Foods, Vol. 15, Pages 517: Eco-Friendly Sample Preparation Trends for Exogenous Toxic Organic Compounds in Food: A Sustainable Perspective for LC-MS Analysis

Fuente: Foods - Revista científica (MDPI)
Foods, Vol. 15, Pages 517: Eco-Friendly Sample Preparation Trends for Exogenous Toxic Organic Compounds in Food: A Sustainable Perspective for LC-MS Analysis
Foods doi: 10.3390/foods15030517
Authors:
Mariel Cina
Alejandro Mandelli
María Del Valle Ponce
María Guiñez
Soledad Cerutti

Exogenous toxic compounds in foods, arising from agricultural practices, environmental contamination, industrial processing, and packaging migration, remain a major global concern for food safety. These contaminants include mycotoxins, veterinary drug residues, antibiotics, pesticides, per- and polyfluoroalkyl substances, heterocyclic aromatic amines, and polycyclic aromatic hydrocarbons, which have multiple adverse effects on human and animal health. The continued presence of these substances highlights the need for reliable exposure assessment, strengthened regulatory frameworks, and advanced analytical methodologies. Food matrices introduce variability in analytical performance, making sample preparation a critical and often limiting step. Conventional extraction techniques such as solid-phase extraction, liquid–liquid extraction, and Quick, Easy, Cheap, Effective, Rugged, and Safe (QuEChERS) are still widely applied.
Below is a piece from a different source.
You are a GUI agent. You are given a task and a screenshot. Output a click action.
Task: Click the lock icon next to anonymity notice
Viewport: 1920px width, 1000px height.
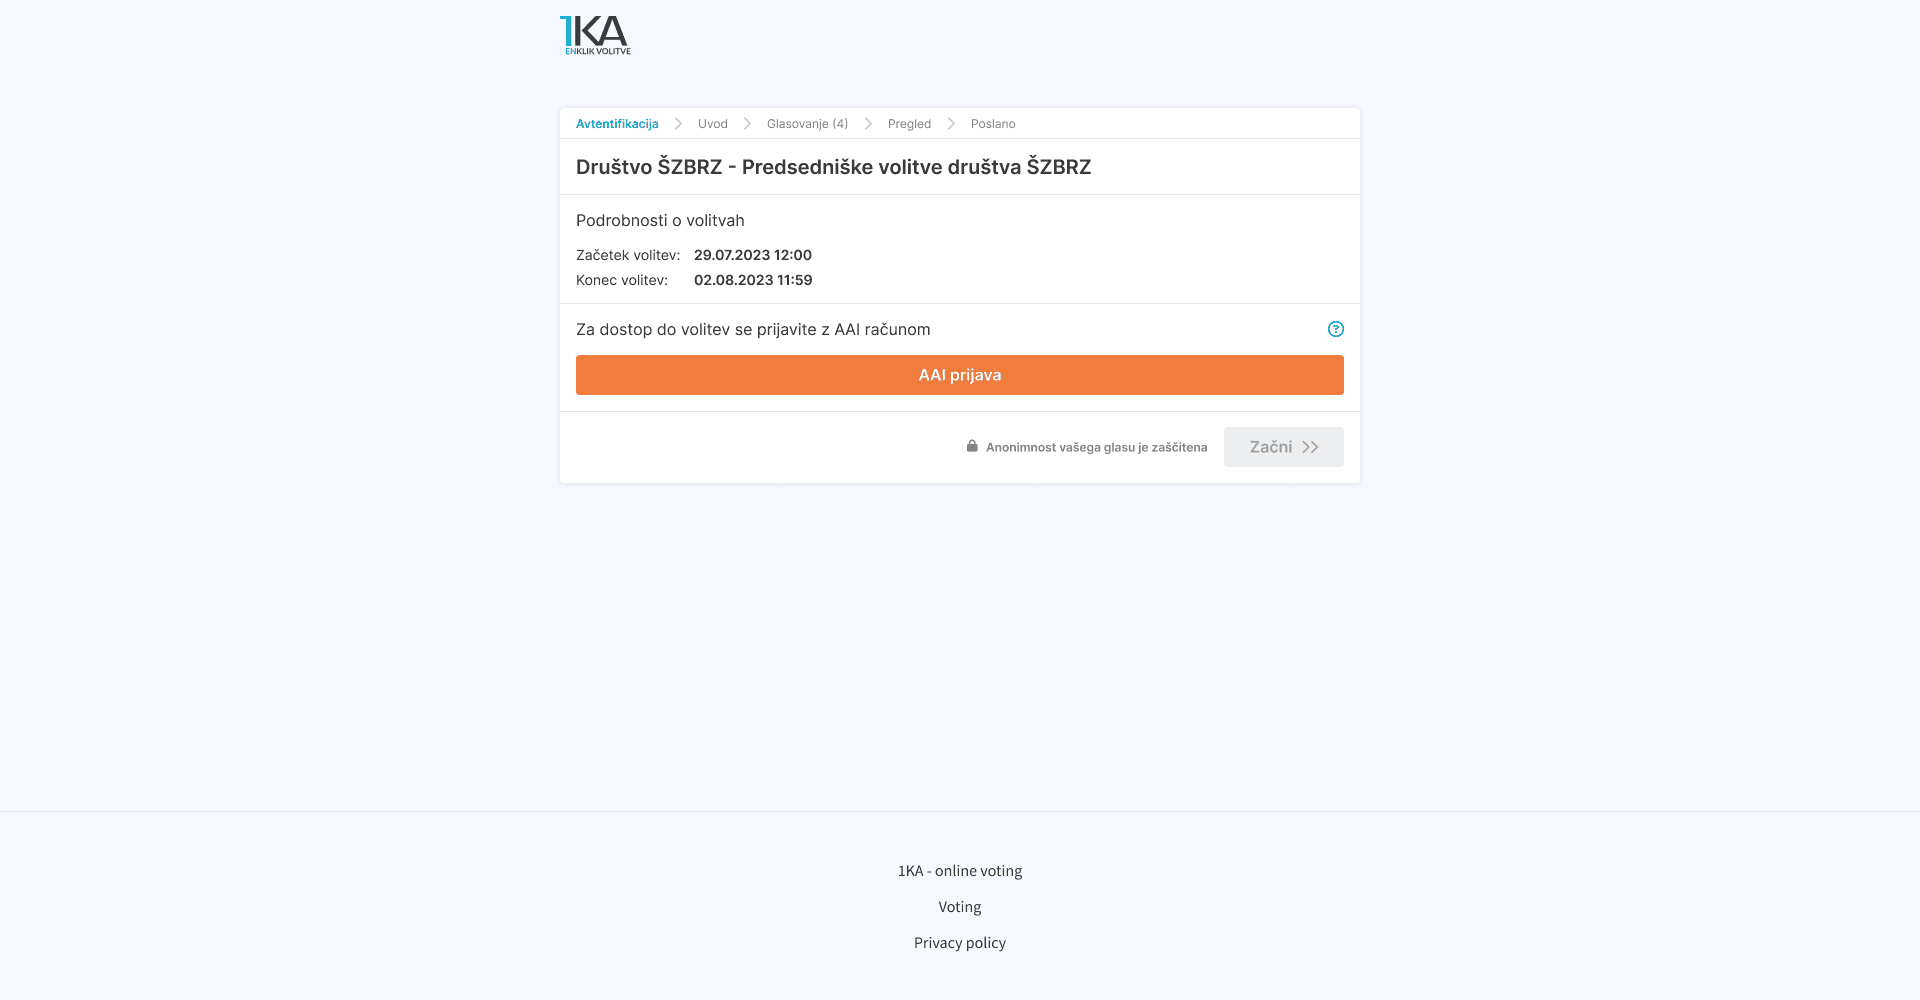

Moreover, recent advances have highlighted sustainable alternatives aligned with the principles of green analytical chemistry. In this context, this review provides a comprehensive overview of recent advances (2020–2025) in environmentally friendly extraction techniques for determining exogenous toxic compounds in food samples analyzed by liquid chromatography coupled with mass spectrometry (LC–MS), including their sustainability. Special attention is given to the chemical nature and toxicological relevance of major exogenous organic contaminant families (specialized categories such as hormones and packaging-derived bisphenols were excluded due to distinct migration and metabolic pathways; however, these topics exceed the scope of this manuscript), the analytical challenges associated with different food matrices, and the evolution of extraction and cleanup techniques. Overall, this review integrates analytical robustness, matrix effects, and green metrics to support the development of reliable and more sustainable sample preparation strategies.